No entanto, em consulta na Justiça sul-mato-grossense feita pelo Correio do Estado, foi possível encontrar – só do último ano para cá – mais de 500 processos de vítimas de cobranças associativas indevidas em Campo Grande e outras centenas no restante do Estado.
Os relatos são de diversas associações, praticamente todas elas com funcionamento nacional, como a Caixa de Assistência dos Aposentados e Pensionistas (Caap), a Associação dos Aposentados e Pensionistas Nacional (Aapen), a Associação dos Aposentados e Pensionistas do Brasil (AAABP), entre outras.
OPERAÇÃO
A Operação Sem Desconto, realizada pela PF e pela CGU, cumpriu ontem 211 mandados judiciais de busca e apreensão, ordens de sequestro de bens no valor de mais de R$ 1 bilhão em MS e outros 13 estados (Alagoas, Amazonas, Ceará, Goiás, Maranhão, Minas Gerais, Paraná, Pernambuco, Rio Grande do Norte, Rio Grande do Sul, São Paulo e Sergipe), além do Distrito Federal. Outros seis mandados de prisão temporária foram cumpridos em Sergipe.
Segundo o diretor-geral da PF, Andrei Rodrigues, em entrevista coletiva, a deflagração da Operação Sem Desconto foi apenas um passo importante, porém, inicial, de uma apuração que está só começando.
“Essa é uma investigação complexa que está em seu começo e que, certamente, vai ter desdobramentos”, reforçou o ministro da CGU, Vinícius de Carvalho.
Ele também afirmou que não é certo dizer que todo esse valor repassado às entidades seria ilegal, contudo, nessa pequena amostra feita pelo relatório da CGU, esse tipo de ilegalidade foi encontrado em 97% dos casos.
Por causa disso, o governo federal decidiu suspender todos os acordos de cooperação técnica que permitem que organizações da sociedade civil cobrem de aposentados e pensionistas mensalidades associativas descontadas diretamente dos benefícios pagos pelo INSS.
ORIENTAÇÕES
Segundo a advogada especializada em Direito Previdenciários Juliane Penteado, os aposentados que querem descobrir se estão contribuindo indevidamente para essas associações podem procurar o extrato do benefício, por meio do site Meu INSS.

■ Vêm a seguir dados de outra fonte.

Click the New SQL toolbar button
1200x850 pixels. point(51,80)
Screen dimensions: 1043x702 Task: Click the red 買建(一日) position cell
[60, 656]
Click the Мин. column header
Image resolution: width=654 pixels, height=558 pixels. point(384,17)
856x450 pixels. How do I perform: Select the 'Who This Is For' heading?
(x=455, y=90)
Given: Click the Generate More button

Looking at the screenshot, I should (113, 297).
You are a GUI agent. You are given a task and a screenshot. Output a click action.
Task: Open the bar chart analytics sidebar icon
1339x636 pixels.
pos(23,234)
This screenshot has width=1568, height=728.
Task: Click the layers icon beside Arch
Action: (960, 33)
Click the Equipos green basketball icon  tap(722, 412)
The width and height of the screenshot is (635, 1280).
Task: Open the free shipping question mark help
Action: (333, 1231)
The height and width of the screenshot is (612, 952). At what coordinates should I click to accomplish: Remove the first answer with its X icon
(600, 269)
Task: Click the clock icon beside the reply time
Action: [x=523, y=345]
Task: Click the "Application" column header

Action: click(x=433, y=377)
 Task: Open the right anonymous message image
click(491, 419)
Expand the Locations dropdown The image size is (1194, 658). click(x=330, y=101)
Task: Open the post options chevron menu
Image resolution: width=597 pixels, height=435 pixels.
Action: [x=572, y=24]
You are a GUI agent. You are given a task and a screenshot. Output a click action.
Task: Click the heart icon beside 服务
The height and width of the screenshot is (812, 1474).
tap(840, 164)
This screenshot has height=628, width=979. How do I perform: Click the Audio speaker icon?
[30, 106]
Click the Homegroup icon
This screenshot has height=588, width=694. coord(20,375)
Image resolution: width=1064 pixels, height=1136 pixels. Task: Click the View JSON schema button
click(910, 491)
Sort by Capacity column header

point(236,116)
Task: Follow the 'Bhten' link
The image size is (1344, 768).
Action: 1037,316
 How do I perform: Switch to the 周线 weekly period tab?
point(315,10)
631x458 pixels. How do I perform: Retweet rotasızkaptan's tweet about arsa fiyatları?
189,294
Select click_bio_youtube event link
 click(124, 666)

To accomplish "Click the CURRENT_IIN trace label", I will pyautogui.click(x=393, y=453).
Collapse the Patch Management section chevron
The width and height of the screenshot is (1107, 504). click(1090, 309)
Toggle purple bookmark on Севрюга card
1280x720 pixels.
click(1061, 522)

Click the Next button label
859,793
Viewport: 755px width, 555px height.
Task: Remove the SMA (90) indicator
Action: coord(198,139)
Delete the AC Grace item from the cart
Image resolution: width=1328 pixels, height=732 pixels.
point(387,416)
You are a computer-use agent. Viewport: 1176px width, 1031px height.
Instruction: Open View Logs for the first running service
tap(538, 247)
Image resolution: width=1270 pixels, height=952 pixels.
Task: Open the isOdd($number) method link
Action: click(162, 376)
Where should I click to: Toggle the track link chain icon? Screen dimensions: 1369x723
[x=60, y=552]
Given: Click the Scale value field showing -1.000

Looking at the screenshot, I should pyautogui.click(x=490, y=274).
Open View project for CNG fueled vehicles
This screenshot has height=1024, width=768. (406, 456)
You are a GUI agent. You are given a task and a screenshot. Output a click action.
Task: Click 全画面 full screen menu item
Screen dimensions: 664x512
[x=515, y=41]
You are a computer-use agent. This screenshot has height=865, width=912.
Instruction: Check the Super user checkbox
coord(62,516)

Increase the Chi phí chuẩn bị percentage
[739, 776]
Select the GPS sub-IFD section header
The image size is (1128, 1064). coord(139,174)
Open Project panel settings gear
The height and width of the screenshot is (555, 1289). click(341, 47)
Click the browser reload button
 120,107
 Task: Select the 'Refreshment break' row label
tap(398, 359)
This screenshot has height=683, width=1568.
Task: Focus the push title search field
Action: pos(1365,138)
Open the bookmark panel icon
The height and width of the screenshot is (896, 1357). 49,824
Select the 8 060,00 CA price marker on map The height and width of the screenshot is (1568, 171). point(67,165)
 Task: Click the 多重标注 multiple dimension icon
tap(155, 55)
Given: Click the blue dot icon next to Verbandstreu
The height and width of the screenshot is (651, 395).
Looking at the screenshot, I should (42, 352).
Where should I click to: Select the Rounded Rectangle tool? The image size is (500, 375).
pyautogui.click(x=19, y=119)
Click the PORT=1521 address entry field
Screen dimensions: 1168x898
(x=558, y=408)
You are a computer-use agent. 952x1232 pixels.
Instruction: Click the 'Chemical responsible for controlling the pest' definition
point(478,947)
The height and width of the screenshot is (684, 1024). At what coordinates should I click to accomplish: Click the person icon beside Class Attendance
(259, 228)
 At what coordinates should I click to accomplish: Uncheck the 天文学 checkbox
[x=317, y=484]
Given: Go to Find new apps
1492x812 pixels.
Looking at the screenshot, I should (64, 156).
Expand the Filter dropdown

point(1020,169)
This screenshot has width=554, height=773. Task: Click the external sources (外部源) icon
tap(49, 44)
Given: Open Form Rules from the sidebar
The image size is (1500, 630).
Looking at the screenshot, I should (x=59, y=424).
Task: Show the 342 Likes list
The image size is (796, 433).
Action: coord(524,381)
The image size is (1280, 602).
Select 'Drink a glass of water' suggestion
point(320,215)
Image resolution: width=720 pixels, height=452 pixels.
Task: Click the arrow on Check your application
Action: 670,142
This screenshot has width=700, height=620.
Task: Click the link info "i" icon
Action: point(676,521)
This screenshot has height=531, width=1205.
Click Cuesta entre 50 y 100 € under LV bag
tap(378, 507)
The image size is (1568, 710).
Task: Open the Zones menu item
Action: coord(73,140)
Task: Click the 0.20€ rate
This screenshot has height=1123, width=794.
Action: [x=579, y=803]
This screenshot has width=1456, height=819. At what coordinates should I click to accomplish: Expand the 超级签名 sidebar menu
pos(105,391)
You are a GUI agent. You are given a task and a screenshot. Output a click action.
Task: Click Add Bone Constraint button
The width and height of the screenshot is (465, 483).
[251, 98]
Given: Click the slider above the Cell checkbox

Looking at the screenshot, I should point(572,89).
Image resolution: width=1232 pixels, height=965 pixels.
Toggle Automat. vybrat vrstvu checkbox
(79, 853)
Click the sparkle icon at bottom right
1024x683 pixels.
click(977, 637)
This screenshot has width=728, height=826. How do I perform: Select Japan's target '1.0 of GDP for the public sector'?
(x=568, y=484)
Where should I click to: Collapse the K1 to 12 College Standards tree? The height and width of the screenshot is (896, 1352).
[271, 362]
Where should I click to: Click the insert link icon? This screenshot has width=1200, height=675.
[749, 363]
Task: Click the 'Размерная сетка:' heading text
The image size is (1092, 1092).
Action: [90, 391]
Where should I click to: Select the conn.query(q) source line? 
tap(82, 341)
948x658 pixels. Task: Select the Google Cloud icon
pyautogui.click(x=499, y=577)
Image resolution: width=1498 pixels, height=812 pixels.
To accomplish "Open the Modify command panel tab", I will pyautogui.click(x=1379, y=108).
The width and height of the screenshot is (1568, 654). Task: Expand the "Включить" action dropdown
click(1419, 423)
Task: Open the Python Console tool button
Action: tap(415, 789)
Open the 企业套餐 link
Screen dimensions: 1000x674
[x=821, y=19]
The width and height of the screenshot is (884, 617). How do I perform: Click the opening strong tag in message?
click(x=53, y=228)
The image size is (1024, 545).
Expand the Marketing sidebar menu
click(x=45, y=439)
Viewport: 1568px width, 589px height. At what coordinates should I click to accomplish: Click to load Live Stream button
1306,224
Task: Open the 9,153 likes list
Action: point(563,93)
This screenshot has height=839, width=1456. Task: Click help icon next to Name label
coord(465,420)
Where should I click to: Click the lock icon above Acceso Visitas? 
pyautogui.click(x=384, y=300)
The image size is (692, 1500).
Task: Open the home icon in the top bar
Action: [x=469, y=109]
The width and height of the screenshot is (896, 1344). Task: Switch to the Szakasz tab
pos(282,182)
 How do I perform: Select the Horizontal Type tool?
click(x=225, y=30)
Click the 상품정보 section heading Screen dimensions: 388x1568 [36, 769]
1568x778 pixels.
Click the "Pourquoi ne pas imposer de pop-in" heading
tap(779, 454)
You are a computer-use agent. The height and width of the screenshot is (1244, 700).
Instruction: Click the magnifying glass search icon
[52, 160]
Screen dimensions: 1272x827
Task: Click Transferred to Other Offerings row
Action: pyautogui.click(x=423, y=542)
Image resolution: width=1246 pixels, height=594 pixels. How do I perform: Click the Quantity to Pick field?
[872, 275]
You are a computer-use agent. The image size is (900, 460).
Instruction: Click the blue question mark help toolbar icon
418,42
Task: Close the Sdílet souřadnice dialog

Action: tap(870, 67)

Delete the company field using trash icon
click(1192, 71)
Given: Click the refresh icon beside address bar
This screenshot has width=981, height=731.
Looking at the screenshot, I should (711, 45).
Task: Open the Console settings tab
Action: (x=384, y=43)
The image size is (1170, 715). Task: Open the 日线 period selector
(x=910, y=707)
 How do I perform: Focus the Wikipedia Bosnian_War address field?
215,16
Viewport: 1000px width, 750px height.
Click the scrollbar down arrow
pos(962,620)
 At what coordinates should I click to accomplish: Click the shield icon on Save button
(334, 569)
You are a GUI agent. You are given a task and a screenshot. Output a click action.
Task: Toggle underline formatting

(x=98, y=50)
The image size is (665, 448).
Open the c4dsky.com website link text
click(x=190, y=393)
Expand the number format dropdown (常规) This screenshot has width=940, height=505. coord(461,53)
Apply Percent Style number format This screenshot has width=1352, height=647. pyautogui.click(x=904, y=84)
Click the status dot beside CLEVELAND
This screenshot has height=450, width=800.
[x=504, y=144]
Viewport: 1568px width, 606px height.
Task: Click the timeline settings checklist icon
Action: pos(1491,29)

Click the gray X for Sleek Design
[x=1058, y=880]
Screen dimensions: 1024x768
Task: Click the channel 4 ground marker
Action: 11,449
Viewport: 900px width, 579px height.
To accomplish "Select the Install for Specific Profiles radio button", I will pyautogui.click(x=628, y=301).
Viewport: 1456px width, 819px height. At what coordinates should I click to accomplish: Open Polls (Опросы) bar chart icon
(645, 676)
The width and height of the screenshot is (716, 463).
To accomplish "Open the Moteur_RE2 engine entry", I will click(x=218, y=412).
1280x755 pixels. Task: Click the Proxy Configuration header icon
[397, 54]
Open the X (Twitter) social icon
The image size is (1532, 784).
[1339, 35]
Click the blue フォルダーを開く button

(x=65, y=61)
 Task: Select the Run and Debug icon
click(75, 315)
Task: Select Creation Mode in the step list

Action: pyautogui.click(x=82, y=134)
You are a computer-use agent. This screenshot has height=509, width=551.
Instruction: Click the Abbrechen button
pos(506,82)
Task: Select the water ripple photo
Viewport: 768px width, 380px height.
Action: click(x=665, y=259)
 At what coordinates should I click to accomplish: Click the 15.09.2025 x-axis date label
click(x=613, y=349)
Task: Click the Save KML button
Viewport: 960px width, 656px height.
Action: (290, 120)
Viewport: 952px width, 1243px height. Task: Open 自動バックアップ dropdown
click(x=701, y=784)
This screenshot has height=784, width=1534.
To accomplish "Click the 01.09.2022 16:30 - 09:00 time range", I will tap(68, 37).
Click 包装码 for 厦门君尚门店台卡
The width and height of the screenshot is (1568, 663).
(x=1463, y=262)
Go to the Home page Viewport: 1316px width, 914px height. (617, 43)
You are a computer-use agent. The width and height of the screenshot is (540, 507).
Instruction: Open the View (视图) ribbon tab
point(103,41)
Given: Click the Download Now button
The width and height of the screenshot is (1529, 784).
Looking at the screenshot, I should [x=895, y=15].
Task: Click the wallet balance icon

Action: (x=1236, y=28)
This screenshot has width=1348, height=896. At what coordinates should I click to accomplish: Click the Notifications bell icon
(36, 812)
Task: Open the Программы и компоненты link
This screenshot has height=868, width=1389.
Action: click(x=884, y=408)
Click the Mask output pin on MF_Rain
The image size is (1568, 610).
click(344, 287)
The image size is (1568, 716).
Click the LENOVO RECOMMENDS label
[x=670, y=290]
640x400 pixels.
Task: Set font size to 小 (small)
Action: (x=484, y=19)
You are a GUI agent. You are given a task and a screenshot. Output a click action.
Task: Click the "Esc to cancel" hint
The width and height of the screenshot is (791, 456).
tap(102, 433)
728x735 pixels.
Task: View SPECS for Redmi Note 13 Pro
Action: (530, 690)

“Lá, vai constar se há ou não essa mensalidade associativa. Ao que se sabe, muitos aposentados nem sequer têm conhecimento da origem desses descontos. A gente recebe muitas reclamações do tipo. Essas pessoas que não autorizaram têm o direito de ajuizarem uma ação contra o INSS para a suspensão imediata
da cobrança e para a devolução desses valores que foram descontados”, orientou a advogada.
Saiba
Além das prisões, a Operação Sem Desconto também resultou no afastamento de quatro servidores do
INSS e de um policial federal e da demissão do presidente do instituto, Alessandro Stefanutto.